MATERIAL SHOWN START
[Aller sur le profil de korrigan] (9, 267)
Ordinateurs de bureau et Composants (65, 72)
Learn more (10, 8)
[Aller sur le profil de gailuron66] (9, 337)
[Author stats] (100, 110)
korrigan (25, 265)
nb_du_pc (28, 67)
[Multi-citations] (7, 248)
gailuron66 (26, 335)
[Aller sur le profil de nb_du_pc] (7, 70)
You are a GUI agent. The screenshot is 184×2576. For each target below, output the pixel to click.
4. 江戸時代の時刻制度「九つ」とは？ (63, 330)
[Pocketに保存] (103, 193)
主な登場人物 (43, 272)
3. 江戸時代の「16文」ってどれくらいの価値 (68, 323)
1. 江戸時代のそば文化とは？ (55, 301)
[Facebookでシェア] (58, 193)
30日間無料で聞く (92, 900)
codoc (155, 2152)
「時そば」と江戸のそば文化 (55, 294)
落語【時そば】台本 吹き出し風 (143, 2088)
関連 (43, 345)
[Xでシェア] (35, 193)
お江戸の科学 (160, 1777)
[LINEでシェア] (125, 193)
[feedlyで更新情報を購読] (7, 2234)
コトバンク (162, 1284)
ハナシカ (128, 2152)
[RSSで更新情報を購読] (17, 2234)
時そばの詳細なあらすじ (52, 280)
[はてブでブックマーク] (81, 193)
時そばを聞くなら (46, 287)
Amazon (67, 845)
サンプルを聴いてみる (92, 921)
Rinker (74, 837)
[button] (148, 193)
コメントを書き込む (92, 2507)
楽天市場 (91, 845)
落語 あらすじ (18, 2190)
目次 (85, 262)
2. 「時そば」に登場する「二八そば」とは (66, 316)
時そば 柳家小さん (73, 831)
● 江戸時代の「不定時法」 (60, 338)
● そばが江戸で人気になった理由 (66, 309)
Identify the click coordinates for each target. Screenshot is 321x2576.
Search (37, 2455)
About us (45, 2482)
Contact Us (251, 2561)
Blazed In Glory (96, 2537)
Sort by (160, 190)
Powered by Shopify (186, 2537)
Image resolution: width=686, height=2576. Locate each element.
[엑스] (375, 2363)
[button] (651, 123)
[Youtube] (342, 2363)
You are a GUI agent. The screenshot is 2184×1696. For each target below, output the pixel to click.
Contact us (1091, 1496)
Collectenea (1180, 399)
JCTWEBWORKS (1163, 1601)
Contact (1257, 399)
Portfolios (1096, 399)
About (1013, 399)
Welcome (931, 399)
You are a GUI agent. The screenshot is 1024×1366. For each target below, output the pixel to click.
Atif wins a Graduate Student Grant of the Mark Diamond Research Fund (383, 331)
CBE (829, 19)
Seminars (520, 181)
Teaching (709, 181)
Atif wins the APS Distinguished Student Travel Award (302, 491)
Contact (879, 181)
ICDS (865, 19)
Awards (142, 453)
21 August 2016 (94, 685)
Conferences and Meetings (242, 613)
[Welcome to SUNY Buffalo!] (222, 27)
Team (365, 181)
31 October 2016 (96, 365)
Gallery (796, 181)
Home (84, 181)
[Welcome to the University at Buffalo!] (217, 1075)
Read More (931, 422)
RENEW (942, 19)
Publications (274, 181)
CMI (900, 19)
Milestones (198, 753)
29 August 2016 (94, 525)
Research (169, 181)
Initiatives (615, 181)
MATERIAL SHOWN END
INSTRUCTIONS FOR THE TASK:
Taking the entries above, write out exactly each line from the one holding "Awards (142, 453)" to the one holding "Milestones (198, 753)", both included, and stop there.

YOUR RESPONSE:
Awards (142, 453)
21 August 2016 (94, 685)
Conferences and Meetings (242, 613)
[Welcome to SUNY Buffalo!] (222, 27)
Team (365, 181)
31 October 2016 (96, 365)
Gallery (796, 181)
Home (84, 181)
[Welcome to the University at Buffalo!] (217, 1075)
Read More (931, 422)
RENEW (942, 19)
Publications (274, 181)
CMI (900, 19)
Milestones (198, 753)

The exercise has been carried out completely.